## Passage shown
*** Block opens ***
Aerzen’s Delta Blower technology is being used at a pilot fuel cell power plant developed in the Grasshopper project. Abengoa is participating in the project (which seeks to contribute to achieving the goals of the European Green Deal). Completion of the commissioning of this plant, which uses Aerzen Delta Blower technology, represents a key milestone for Abengoa.
Abengoa has taken a step forward by developing this pilot fuel cell power plant, based on the use of fuel cells developed in the Grasshopper project, in which the company is participating. The plant is currently located in the Seville Free Trade Zone and will soon be transferred to its final destination in the Netherlands.
The main innovative feature of this plant is that it is the first on the market capable of operating in a dynamic, flexible and versatile way. Moreover, it achieves significant reductions in cost and can maintain performance throughout the entire operating range.
The plant has two-way communication with the electricity market, enabling it to offer capacity and receive requests through a platform designed for smart grids. Its rapid-response capacity enables the plant to participate in the electricity reserve and balancing markets.
The Grasshopper project “GRid ASsiSnting modular HydrOgen Pem PowER plant” is, as the name suggests, a fuel cell power plant based on PEM hydrogen cells to help achieve power balancing of electrical grids.
This new generation of fuel cell power plants is based on PEM (Proton Exchange Membrane) hydrogen fuel cells. These plants have dynamic operating capabilities, enabling them to adapt to electrical grid needs with a high response capacity. They are 100% manageable facilities.
The resulting added value will give these plants a competitive position in reserve markets, once the pilot plant has been developed on a commercial level. A larger-scale solution is already in the works, meaning that it will be in a position to enter the market almost immediately.
Another great benefit of this plant is its modular design, which makes it relatively easy to transport. In addition, the plants plug and play connection capability means that it can be put into operation very rapidly. Grasshopper, therefore, provides a solution for the energy requirements of remote or off-grid locations, such as camps or islands. It can also be implemented as an emergency generator for buildings, such as hospitals.
Moreover, because the plant generates energy in the form of both electricity and heat, it can be used in industrial processes requiring low temperatures, or to supply heating in residential areas (CHP).
Once commissioning has been completed, the pilot plant will be prepared for transfer to its final destination, a chemical park in Delfzijl (The Netherlands). There it will operate for five years to demonstrate its durability and economic feasibility. The plant will be fueled by surplus hydrogen produced in a chlor-alkali chemical plant.
Participation and financing
In addition to Abengoa, other companies and institutions participating in the project consortium include: INEA -Informatizacija Energetika Avtomatizacija; Johnson Matthey Fuel Cells Limited (JMFC); Nedstack Fuel Cell Technology B.V.; Politécnico di Milano (Polimi); and Zentrum für Brennstoffzellen Technik Gmbh (ZBT).
Grasshopper seeks to contribute to the European Green Deal target of eliminating net greenhouse gas emissions by 2050. Moreover, hydrogen could potentially account for up to 20% of the energy mix.
Hydrogen, therefore, has a key role to play in the process of decarbonising the energy sector. It is also one of the best sources of energy in terms of energy storage in the medium and long term. All this underlines its potential to contribute to the development of a circular economy and a zero-emissions society.
Completion of the commissioning of the Grasshopper project pilot plant represents a key milestone for Abengoa. It will open the door to new developments in this field, while consolidating the company’s leading international position in this sector.
Grasshopper is funded by the Fuel Cells and Hydrogen 2 Joint Undertaking under grant agreement No. 779430. It receives support from the European Union’s Horizon 2020 framework program for research and innovation, as well as from the Hydrogen Europe and Hydrogen Europe Research associations.
*** Block closes ***
## Supplied data
*** Block opens ***
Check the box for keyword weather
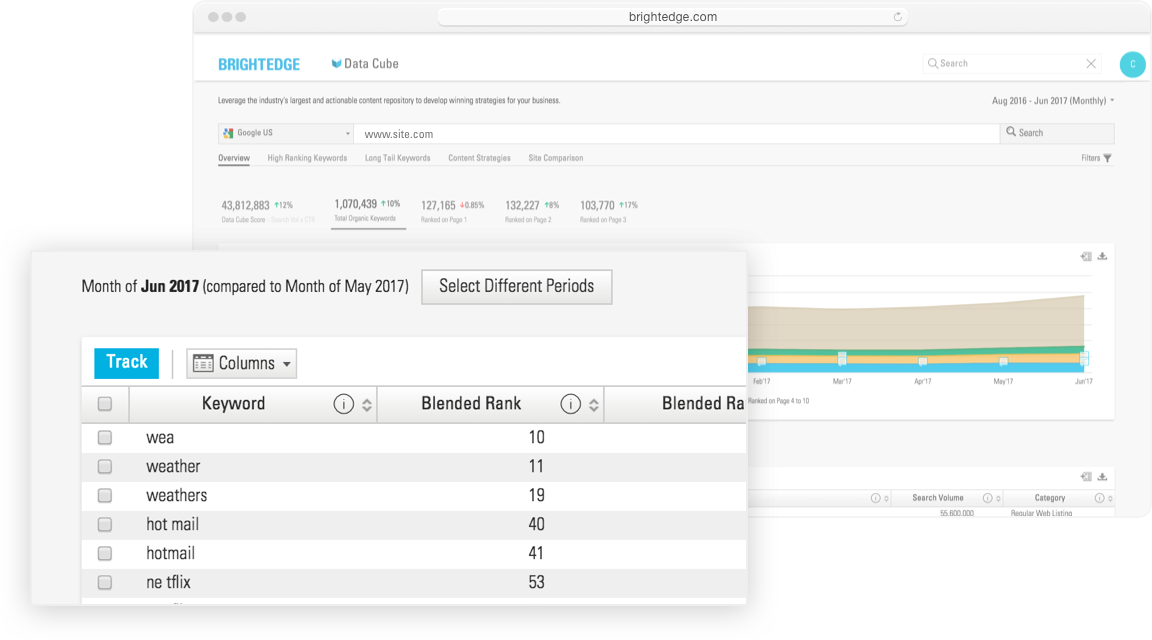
*** Block closes ***
From the Grasshopper pilot plant text, list every consortium member it names besides Abengoa.

INEA -Informatizacija Energetika Avtomatizacija
Johnson Matthey Fuel Cells Limited (JMFC)
Nedstack Fuel Cell Technology B.V.
Politécnico di Milano (Polimi)
Zentrum für Brennstoffzellen Technik Gmbh (ZBT)